_Your assignment_
Would you return, word for word, the lines of the data below from the line with "The height and width of the screenshot is (748, 762)." through the line with "Click the back arrow beside 利用状況と申請一覧", and no others?

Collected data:
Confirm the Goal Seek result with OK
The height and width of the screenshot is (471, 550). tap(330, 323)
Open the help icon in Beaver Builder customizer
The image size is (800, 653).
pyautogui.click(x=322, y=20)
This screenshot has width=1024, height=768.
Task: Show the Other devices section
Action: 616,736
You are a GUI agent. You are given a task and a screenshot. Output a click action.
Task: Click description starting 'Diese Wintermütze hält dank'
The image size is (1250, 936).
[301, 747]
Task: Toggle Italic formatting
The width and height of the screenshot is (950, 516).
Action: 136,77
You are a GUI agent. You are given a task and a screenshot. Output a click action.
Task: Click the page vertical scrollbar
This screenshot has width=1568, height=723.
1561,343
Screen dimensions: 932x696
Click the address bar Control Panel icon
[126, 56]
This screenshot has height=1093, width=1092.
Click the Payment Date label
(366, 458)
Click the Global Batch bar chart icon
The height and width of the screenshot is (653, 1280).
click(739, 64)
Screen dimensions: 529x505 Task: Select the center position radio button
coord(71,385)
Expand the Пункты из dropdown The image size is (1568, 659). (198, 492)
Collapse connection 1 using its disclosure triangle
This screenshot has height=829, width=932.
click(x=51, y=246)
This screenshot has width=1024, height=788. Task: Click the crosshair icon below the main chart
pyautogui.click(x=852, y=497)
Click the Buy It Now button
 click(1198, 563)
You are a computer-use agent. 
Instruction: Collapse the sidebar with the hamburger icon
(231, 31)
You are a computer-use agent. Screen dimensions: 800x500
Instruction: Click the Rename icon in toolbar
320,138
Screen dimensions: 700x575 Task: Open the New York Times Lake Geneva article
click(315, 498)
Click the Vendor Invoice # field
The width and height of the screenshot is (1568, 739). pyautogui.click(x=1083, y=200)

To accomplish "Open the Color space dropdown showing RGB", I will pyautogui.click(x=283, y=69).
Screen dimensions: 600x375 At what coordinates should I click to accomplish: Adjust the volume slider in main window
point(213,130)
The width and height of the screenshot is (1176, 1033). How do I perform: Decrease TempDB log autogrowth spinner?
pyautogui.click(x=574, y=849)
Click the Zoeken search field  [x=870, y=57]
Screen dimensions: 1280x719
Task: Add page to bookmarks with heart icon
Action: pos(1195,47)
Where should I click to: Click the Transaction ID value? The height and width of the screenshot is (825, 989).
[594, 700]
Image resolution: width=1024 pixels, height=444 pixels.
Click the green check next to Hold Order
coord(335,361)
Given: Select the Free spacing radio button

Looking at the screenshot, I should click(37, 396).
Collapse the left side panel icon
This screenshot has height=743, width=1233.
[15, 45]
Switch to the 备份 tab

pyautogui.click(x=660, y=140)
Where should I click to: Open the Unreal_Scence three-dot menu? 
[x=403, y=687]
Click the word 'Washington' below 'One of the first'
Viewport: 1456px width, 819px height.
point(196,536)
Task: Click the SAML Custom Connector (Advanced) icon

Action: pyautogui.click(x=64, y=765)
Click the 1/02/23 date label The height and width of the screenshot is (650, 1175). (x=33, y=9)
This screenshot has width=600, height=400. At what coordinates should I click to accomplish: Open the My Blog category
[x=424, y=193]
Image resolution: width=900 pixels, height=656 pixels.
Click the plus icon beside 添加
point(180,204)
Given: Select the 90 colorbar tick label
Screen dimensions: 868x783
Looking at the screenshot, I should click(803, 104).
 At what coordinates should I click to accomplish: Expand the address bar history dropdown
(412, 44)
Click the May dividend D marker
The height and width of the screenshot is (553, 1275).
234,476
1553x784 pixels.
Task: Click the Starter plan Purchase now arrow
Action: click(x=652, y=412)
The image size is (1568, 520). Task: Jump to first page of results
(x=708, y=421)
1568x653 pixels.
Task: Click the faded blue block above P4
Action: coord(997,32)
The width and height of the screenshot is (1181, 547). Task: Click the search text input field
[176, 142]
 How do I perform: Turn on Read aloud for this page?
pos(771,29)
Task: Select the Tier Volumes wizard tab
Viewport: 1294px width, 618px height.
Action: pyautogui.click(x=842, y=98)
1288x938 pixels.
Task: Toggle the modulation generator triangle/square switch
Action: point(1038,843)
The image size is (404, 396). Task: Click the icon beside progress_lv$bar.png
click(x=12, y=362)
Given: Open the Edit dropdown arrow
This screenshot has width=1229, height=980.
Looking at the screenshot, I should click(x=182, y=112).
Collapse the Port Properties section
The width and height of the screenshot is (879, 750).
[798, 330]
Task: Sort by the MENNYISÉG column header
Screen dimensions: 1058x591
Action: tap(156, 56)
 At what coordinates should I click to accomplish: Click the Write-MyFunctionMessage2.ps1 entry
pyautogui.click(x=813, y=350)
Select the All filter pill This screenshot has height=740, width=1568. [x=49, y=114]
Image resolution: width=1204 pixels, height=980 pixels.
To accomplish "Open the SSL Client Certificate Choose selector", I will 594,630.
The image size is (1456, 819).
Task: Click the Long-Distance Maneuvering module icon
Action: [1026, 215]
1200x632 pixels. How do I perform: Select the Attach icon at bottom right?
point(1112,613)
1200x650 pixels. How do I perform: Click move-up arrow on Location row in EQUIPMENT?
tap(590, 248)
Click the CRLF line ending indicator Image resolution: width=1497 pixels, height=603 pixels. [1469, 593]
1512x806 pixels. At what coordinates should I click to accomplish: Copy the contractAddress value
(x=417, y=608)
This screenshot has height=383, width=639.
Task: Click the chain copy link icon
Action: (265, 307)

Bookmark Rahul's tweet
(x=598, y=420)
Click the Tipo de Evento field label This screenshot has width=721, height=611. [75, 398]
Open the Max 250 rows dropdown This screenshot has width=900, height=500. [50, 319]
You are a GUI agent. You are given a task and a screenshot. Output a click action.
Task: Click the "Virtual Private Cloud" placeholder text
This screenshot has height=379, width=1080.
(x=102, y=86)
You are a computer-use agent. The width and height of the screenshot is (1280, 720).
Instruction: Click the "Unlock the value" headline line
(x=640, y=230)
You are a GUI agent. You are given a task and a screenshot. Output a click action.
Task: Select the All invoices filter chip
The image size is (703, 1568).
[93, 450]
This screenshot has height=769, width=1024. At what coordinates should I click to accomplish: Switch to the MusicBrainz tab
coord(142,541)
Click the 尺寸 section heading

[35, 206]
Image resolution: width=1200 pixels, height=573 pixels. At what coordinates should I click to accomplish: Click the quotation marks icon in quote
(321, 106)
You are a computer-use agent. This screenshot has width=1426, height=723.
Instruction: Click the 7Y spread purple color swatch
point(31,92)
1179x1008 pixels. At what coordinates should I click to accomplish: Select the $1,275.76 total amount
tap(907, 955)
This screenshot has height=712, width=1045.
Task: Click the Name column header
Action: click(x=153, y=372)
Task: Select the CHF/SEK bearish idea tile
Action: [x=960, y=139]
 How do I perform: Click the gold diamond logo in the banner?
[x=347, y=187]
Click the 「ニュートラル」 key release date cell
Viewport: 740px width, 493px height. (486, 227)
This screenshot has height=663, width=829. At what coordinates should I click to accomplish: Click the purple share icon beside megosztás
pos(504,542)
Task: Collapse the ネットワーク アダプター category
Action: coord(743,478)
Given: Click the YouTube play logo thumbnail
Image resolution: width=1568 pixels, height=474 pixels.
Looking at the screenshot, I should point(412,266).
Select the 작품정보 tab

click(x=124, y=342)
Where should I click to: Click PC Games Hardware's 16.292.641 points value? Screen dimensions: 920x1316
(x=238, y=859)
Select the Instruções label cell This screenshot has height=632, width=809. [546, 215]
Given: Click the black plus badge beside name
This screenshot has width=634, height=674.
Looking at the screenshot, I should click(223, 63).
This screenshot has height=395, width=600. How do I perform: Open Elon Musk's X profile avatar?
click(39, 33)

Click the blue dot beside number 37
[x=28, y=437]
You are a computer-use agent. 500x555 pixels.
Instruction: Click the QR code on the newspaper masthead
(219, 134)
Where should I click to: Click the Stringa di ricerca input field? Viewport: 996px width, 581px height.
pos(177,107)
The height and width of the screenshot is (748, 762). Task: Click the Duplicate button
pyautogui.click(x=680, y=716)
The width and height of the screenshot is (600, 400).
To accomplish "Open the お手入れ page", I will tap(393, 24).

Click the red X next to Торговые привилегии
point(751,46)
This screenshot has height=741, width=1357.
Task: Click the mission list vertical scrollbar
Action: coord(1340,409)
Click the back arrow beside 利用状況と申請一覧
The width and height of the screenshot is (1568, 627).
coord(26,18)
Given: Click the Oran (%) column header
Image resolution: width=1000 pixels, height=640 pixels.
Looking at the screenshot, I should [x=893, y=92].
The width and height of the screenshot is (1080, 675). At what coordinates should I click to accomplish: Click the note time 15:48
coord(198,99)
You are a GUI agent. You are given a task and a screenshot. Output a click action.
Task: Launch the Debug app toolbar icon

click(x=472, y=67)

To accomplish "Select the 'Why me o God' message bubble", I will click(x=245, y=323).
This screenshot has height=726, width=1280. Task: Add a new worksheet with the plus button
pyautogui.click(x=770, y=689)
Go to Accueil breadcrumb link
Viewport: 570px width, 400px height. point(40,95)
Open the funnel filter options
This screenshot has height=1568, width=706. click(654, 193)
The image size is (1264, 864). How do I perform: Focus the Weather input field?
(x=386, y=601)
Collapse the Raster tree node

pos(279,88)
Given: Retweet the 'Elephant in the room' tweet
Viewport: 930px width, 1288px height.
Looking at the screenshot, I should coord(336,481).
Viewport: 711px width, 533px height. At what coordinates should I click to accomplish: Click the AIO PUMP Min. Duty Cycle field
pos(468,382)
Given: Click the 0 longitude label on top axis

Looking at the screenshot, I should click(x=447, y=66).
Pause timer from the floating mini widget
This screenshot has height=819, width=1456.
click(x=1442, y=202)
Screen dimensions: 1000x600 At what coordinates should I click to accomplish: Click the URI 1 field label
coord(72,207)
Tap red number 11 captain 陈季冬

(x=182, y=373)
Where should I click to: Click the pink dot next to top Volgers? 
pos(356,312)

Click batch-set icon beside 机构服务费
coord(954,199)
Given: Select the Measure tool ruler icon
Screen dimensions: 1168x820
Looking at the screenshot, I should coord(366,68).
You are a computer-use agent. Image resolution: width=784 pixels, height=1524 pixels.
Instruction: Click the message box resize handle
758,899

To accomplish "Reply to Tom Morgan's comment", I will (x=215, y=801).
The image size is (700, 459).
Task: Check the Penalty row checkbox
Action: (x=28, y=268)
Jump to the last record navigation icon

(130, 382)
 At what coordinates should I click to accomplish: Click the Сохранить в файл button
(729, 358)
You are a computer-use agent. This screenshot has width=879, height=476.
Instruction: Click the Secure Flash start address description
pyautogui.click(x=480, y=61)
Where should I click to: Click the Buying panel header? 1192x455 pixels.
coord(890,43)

_Written solution_
The height and width of the screenshot is (748, 762). Task: Click the Duplicate button
pyautogui.click(x=680, y=716)
The width and height of the screenshot is (600, 400).
To accomplish "Open the お手入れ page", I will tap(393, 24).

Click the red X next to Торговые привилегии
point(751,46)
This screenshot has height=741, width=1357.
Task: Click the mission list vertical scrollbar
Action: coord(1340,409)
Click the back arrow beside 利用状況と申請一覧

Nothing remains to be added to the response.